### Exercise description:
Which lines in the records below hold the word "Toggle"? Copy each of them.

### Given entries:
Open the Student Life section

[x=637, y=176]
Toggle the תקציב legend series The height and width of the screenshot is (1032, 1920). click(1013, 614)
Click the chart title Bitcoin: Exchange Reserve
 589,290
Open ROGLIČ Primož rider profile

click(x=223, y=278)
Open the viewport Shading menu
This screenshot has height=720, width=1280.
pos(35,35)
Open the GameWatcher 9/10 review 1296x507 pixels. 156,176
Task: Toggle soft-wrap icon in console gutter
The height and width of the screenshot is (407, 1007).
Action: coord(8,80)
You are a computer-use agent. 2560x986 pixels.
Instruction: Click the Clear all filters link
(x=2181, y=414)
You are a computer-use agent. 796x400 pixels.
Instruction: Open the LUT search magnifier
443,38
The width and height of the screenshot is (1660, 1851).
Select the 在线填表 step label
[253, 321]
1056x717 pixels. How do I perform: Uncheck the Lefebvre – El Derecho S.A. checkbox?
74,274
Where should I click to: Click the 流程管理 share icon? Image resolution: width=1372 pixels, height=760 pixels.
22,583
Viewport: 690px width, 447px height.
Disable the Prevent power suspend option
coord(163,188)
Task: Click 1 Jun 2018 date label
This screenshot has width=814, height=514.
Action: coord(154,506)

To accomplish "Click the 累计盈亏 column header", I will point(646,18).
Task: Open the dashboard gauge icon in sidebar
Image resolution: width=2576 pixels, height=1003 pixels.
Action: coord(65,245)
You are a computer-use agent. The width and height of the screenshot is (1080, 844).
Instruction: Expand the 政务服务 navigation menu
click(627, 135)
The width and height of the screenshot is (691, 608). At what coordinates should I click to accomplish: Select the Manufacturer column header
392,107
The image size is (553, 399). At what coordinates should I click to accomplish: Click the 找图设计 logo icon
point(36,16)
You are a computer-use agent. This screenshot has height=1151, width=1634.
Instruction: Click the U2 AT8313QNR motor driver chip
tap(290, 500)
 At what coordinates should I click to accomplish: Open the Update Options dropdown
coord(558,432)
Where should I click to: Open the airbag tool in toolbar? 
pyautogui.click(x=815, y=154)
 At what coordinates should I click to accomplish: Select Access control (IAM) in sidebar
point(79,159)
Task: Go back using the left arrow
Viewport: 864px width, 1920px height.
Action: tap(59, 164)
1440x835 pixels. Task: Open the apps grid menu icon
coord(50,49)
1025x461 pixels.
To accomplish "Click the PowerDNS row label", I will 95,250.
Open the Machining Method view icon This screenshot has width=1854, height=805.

### Solution:
Toggle the תקציב legend series The height and width of the screenshot is (1032, 1920). click(1013, 614)
Task: Toggle soft-wrap icon in console gutter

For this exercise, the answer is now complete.